Telefon görüşmesi elbetteki bu kadar değil. VideoBlog, kısa oldu ki tadında kalsın istedik. Yarım saate yakın bir konuşma gerçekleştirdik ve hepsi de kayda alındı. Beni en çok şaşırtansa bunca yıl sonra öğretmenimin sadece ismimi söylememle beni tanımış olması. Telefonda ne konuştum, nasıl konuştum hiç bilemedim. Elim ayağıma dolaştı. Sonradan ses kaydını dinledikçe heyecandan ne kadar da saçmaladığımı farkedip, utandım :) Öğretmenim hala Antalya’da yaşıyormuş, artık emekli olmuş. İlk fırsatta da görüşmek istiyoruz birbirimizle… 

Ses kayıtlarının ve fotoğrafların düzenlenmesi yeğenim Haktan tarafından gerçekleştirildi. Yardımlarından dolayı kendisine çok teşekkür ediyorum.

Hüss Mekdanıls’ı Fethetti

Önce müjdeli haber: Hüss, bu sabah tekrar Galatasaraylı oldu.

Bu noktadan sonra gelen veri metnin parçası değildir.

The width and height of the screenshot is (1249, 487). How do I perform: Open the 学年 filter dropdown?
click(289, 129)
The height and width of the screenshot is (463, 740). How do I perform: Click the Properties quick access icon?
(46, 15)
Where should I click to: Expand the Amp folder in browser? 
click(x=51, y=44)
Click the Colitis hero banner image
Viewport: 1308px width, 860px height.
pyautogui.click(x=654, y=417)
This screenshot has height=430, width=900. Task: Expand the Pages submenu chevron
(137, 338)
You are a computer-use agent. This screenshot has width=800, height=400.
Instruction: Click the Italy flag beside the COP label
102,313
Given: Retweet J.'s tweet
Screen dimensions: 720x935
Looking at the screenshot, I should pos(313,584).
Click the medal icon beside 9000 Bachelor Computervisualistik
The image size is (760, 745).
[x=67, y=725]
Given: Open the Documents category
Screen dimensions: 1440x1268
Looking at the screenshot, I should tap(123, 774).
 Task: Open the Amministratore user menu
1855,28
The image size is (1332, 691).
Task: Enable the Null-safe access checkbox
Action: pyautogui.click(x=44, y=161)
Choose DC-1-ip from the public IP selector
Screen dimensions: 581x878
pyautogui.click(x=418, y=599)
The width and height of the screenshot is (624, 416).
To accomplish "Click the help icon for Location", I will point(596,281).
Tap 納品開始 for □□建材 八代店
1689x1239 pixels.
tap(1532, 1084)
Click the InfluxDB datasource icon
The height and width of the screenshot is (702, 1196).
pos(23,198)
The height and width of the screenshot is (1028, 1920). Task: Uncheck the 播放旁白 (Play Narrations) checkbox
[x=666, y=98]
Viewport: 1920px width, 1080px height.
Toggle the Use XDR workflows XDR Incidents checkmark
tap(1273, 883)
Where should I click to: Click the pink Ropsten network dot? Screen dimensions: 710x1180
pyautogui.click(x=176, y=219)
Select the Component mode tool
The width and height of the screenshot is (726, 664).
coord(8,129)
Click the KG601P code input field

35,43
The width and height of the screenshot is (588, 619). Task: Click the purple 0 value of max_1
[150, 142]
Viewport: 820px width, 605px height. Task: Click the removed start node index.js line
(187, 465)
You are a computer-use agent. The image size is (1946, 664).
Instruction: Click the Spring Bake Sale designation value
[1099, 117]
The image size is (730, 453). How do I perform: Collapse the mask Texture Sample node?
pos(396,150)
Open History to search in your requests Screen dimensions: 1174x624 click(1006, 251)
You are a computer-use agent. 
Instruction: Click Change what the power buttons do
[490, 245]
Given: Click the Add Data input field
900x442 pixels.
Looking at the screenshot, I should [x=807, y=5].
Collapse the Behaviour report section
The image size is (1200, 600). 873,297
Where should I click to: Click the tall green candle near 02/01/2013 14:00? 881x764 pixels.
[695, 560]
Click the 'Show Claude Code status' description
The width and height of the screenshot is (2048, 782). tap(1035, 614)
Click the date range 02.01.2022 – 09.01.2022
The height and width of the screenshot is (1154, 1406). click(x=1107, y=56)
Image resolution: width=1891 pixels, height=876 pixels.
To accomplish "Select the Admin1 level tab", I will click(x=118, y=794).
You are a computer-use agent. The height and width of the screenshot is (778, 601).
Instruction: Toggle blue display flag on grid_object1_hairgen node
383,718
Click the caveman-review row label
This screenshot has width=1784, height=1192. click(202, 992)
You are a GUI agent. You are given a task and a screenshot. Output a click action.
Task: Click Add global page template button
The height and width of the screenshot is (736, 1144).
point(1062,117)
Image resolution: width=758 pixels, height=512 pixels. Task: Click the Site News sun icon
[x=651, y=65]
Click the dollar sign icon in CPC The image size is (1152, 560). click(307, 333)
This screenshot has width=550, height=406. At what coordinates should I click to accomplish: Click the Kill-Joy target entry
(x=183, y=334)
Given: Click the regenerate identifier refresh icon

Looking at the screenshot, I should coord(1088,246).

Kulağıma gelen dedikodulara göre dün akşam dedemlerde Beşiktaşlı olmuş. Nereden estiyse bugün de özüne döndü. Üç amcası Galatasaraylı olan birinin yanlış takımı tutması çok da mümkün değil zaten. 

Bir haftayı aşkın süredir Dedemin yanındayız. Cenaze evinde dura dura haklı olarak sıkıldı bizim civciv. Bu sabah kahvaltıyı yaptıktan sonra “Eeven ağça, hadi gezelim be, sıkıldım artık” deyince teyze oğlum Haktan‘la beraber tuttuk Hüss’ün ellerinden dolaştık biraz. Hüss, -onun tabiriyle- mekdanılsa gidip patates yemeyi, ayran içmeyi ve parkında oynamayı çok seviyor.

İçeri girdiğimizde çalışanların hepsi “Hüseyin hoşgeldin” diye bağırınca şaşırdım kaldım. Meğer dün akşam da kardeşim Ziya‘yla gelmiş. Çocuk üç alternatifli, çoktan seçmeli amcalara sahip olunca her istediğini yaptırıp, her yere gidebiliyor. Baktım pek bir kaynaşmış mekdanılstaki ablalarıyla. Kendisine bir ilgi alaka, bir hürmet… Hüss’ün pek çok güzel pozu varı da, “ben de çekmek istiyorum” deyip elimden makineyi alınca bazı kareleri silmiş! Onlarca bilgisayar önünde öyle güzel pozlar vermişti ki, yazık oldu hepsine :) Bu yüzden Haktan’la çektiğim fotoğrafını da koyamadım.